Only the lines from the one with "Viewport: 640px width, 400px height." through the final line below belong in the answer, copied exactly and without pictures.

┌─ GIVEN INFORMATION

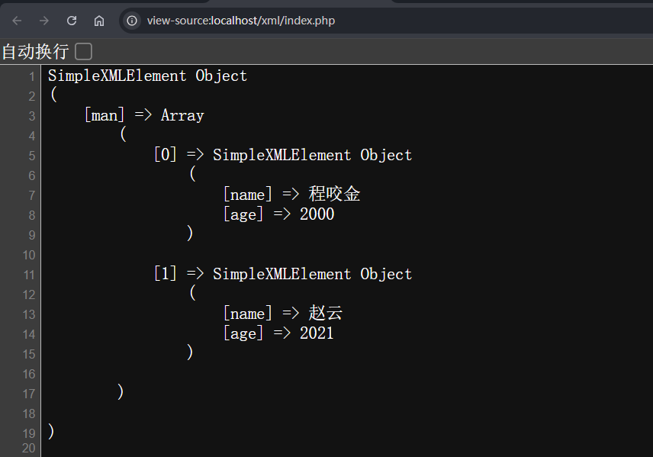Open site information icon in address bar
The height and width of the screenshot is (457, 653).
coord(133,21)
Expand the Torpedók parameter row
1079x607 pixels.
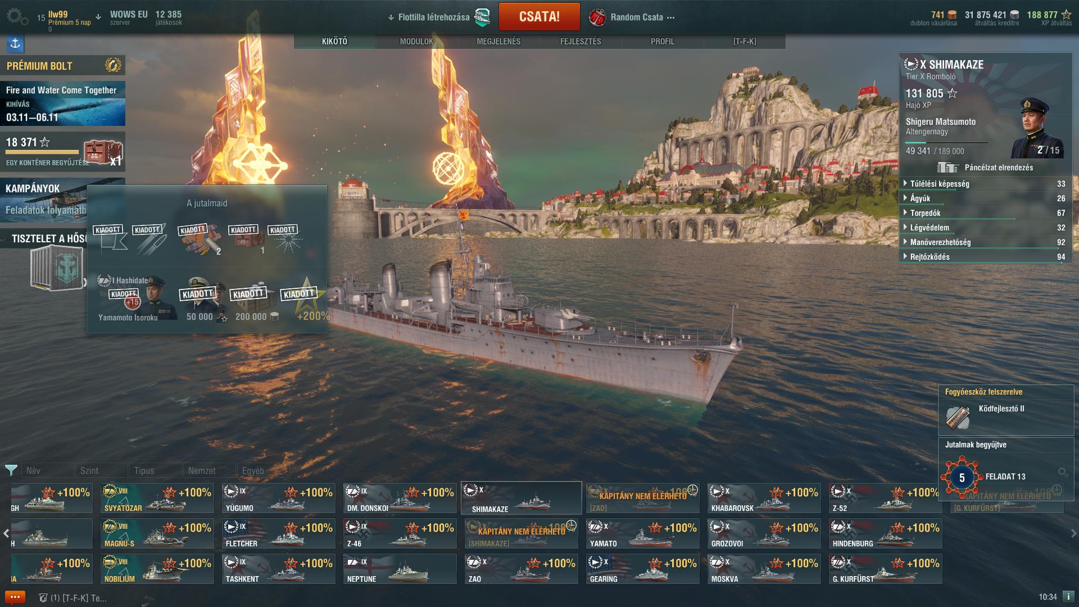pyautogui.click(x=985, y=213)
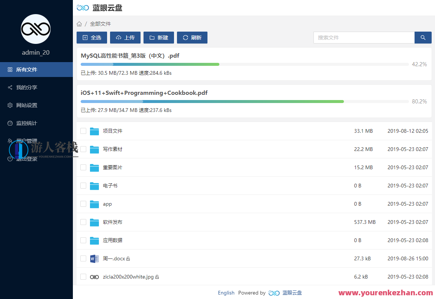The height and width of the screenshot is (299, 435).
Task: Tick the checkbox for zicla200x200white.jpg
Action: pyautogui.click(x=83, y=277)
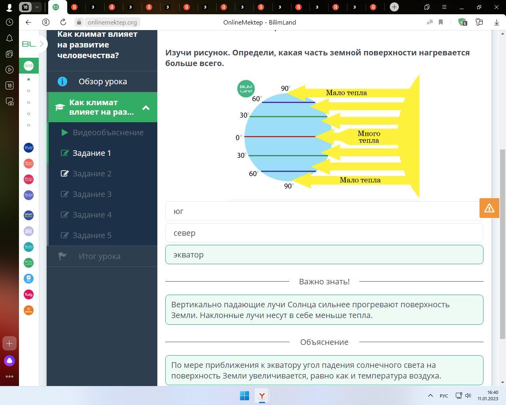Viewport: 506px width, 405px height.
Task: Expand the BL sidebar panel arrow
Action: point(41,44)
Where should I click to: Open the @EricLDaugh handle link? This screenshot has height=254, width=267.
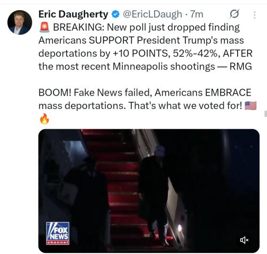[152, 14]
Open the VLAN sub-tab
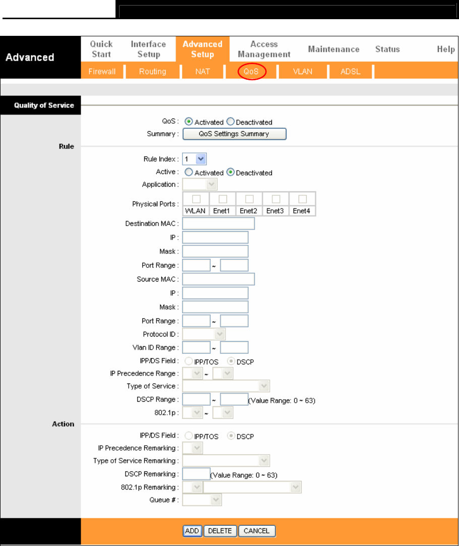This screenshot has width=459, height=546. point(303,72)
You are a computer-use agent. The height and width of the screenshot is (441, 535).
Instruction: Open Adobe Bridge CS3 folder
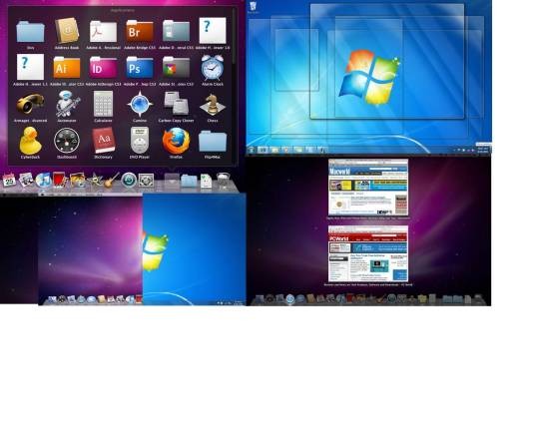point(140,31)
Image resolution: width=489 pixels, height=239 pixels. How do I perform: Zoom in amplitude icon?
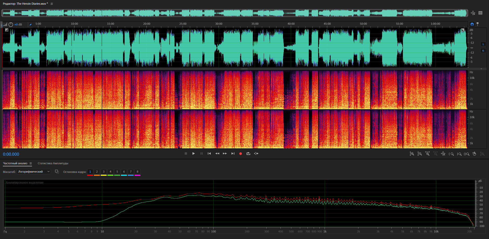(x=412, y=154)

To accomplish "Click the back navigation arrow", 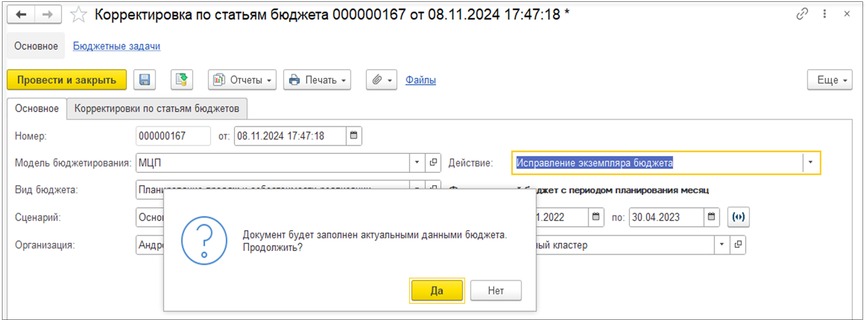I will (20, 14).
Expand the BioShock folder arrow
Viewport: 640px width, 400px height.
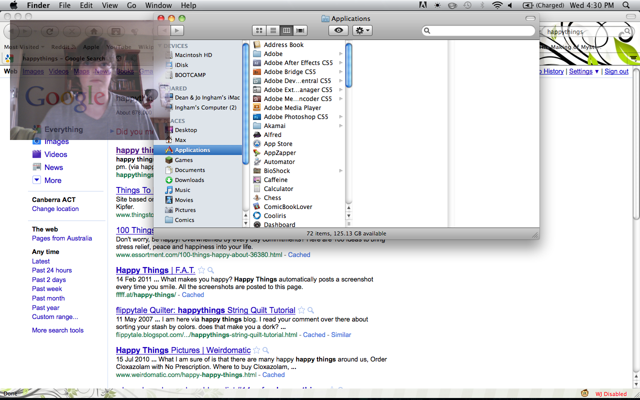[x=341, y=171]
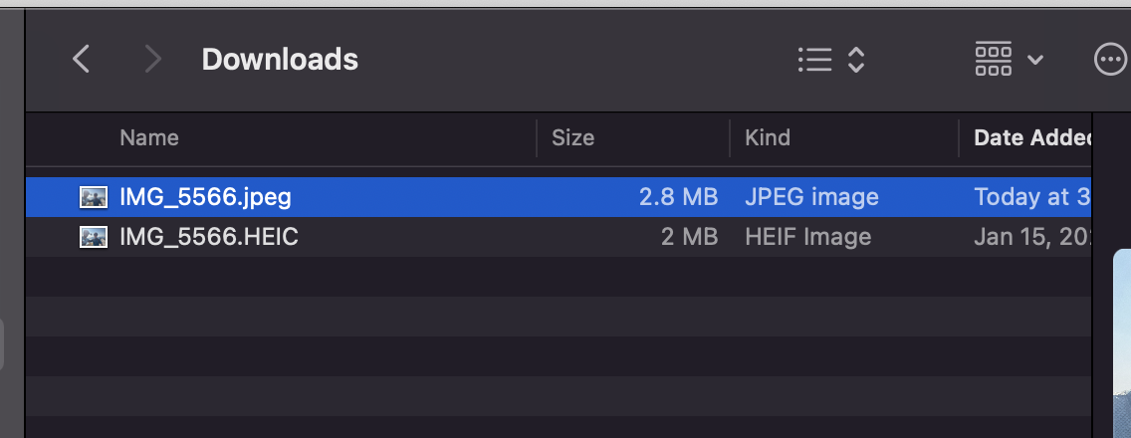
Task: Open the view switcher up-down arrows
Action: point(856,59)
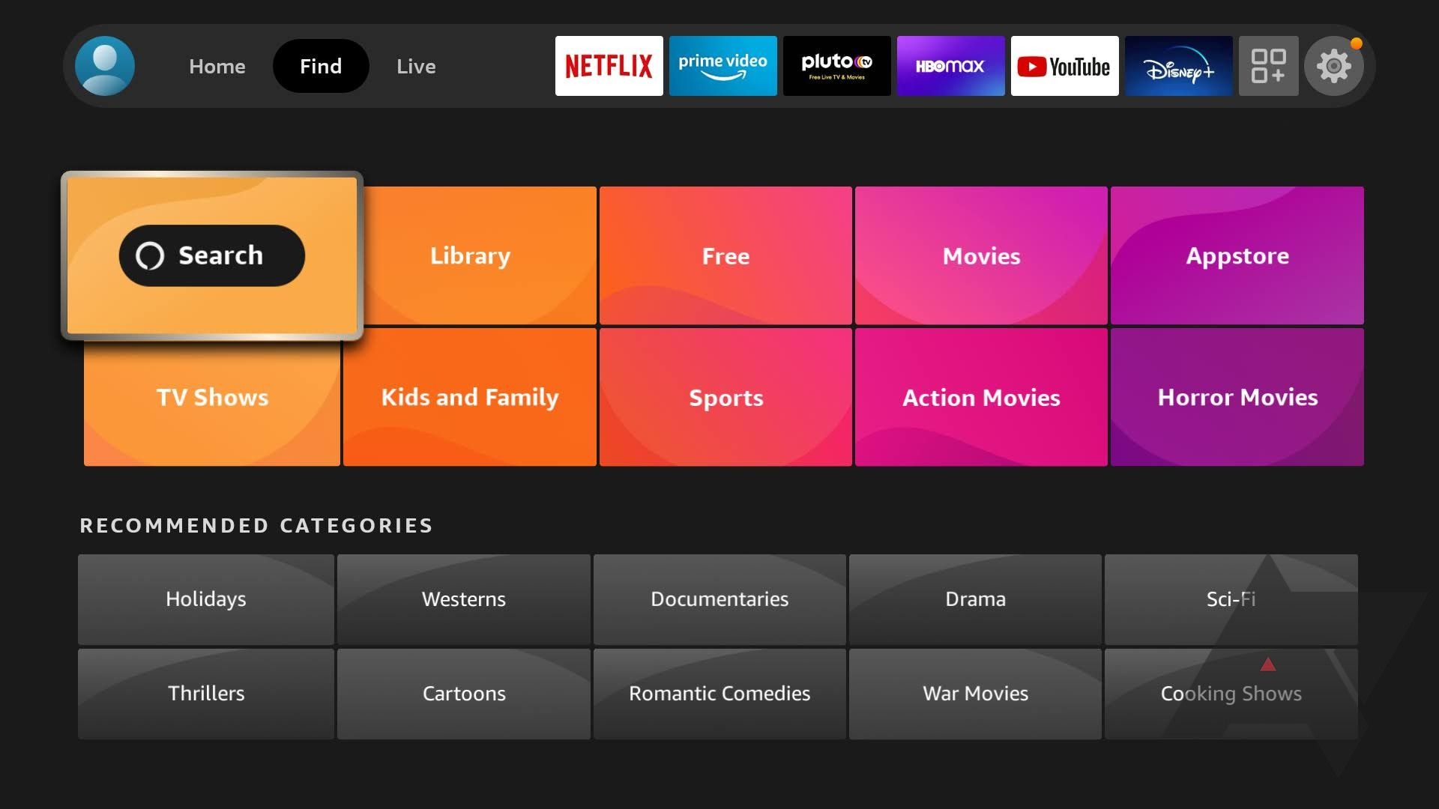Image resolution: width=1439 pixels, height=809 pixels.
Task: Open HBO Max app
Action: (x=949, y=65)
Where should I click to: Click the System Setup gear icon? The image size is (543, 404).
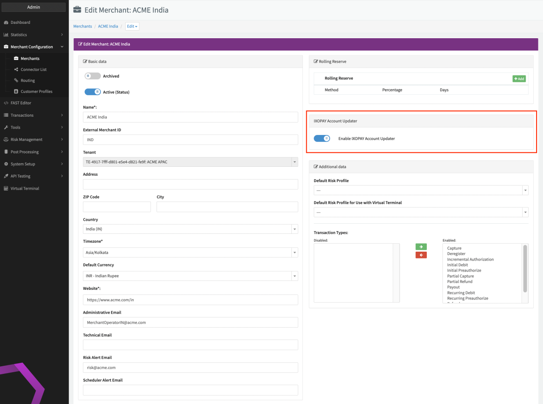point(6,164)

└─

*RESPONSE BOX:*
Viewport: 640px width, 400px height.
[x=341, y=171]
Task: Open the view switcher up-down arrows
Action: point(856,59)
Image resolution: width=1439 pixels, height=809 pixels.
Task: Open HBO Max app
Action: (x=949, y=65)
Where should I click to: Click the System Setup gear icon? The image size is (543, 404).
point(6,164)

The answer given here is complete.